After repeated unheeded warnings, a pro-life group launched a boycott yesterday against the popular doll maker American Girl for its association with a group that promotes abortion rights and lesbianism.
“American Girl has refused to sever ties with pro-abortion Girls Incorporated,” said Ann Scheidler, executive director of the Chicago-based Pro-Life Action League, “This leaves us no choice but to call for a boycott of American Girl dolls and accessories for the duration of the 2005 Christmas shopping season.”
Scheidler said young girls are being “lured into contact with their radical feminist ideology” through the bracelet offer.
“We are asking people who care about little girls and about the value of human life to refrain from purchasing products and visiting American Girl Place during the entire Christmas shopping season,” she said.
“As consumers, we have both the freedom and the responsibility to spending our gift dollars in a manner consistent with our values,” Scheidler continued. “There are excellent alternatives to American Girl dolls. We expect that many families will choose to reject American Girl this Christmas.”
After launching its protest last month, Scheidler’s group claimed American Girl had begun to de-emphasize its partnership with Girls Inc.
Officially, however, American Girl maintained it had no plans to discontinue its affiliation, and Scheidler said if there was no announcement to sever the relationship by the end of October, her group would call for a national boycott and organize demonstrations at the American Girl Place in Chicago and New York City.

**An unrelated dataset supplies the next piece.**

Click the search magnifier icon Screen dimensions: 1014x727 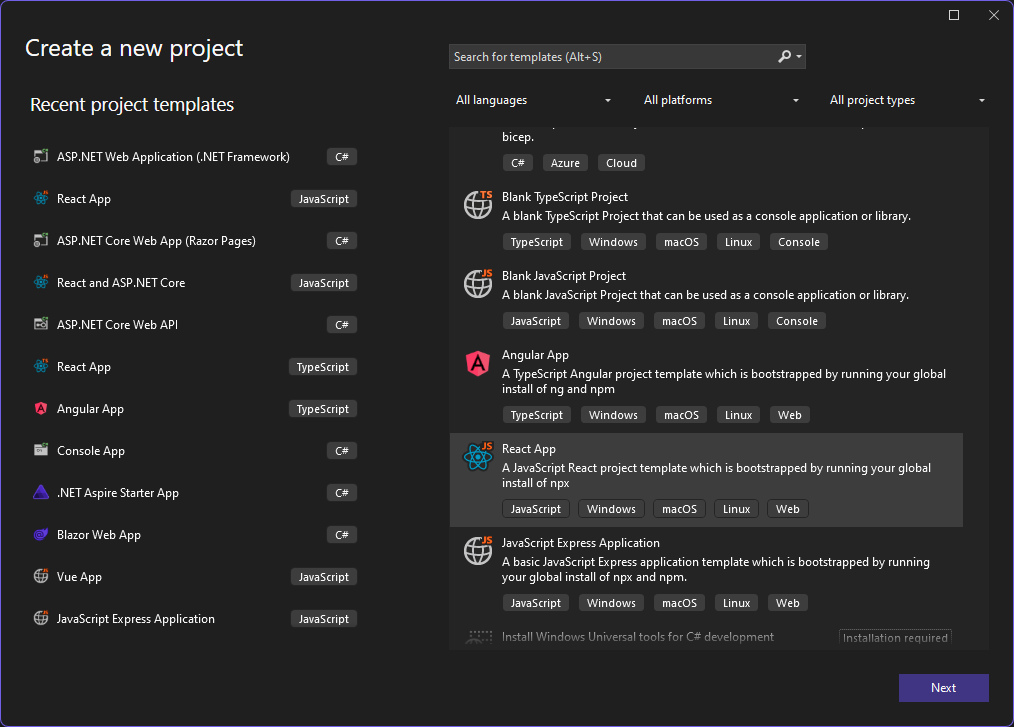click(x=785, y=57)
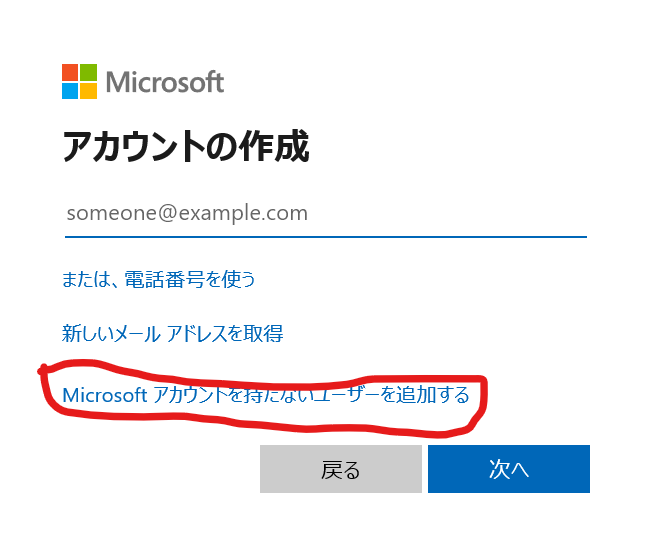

On its website, Girls Inc. says it supports a girl’s right to abort an unwanted baby and promotion of contraceptives for girls. The group also offers resources encouraging lesbian and bisexual lifestyles. One publication, “Free your mind: The book for gay, lesbian, and bisexual youth and their allies,” states, “The emergence of a lesbian identity is an ongoing process, rather than an event.”
With every purchase of the “I Can” band, 70 cents is given to Girls Inc. in addition to American Girl’s contribution of $50,000.
Scheidler called the endorsement of abortion, lesbianism and contraception for young girls a betrayal of the trust American families have place in American Girl.”
“It is insidious for American Girl to manipulate girls into supporting Girls, Inc. through the ‘I Can’ bracelet and its promise,” said Scheidler. “Most of the girls buying the bracelets have no idea what Girls, Inc. stands for.”
American Girl says its contributions are earmarked for specific academic and athletic programs, but Scheidler calls that “deceptive,” because it “simply frees up revenue for their reprehensible programs, such as promoting abortion.”
She says, however, the “earmarking ploy does imply there are programs that American Girl is not comfortable with.”
Scheidler has encouraged parents, grandparents and other family members to write and call American Girl President Ellen L. Brothers to protest the company’s support for Girls Inc.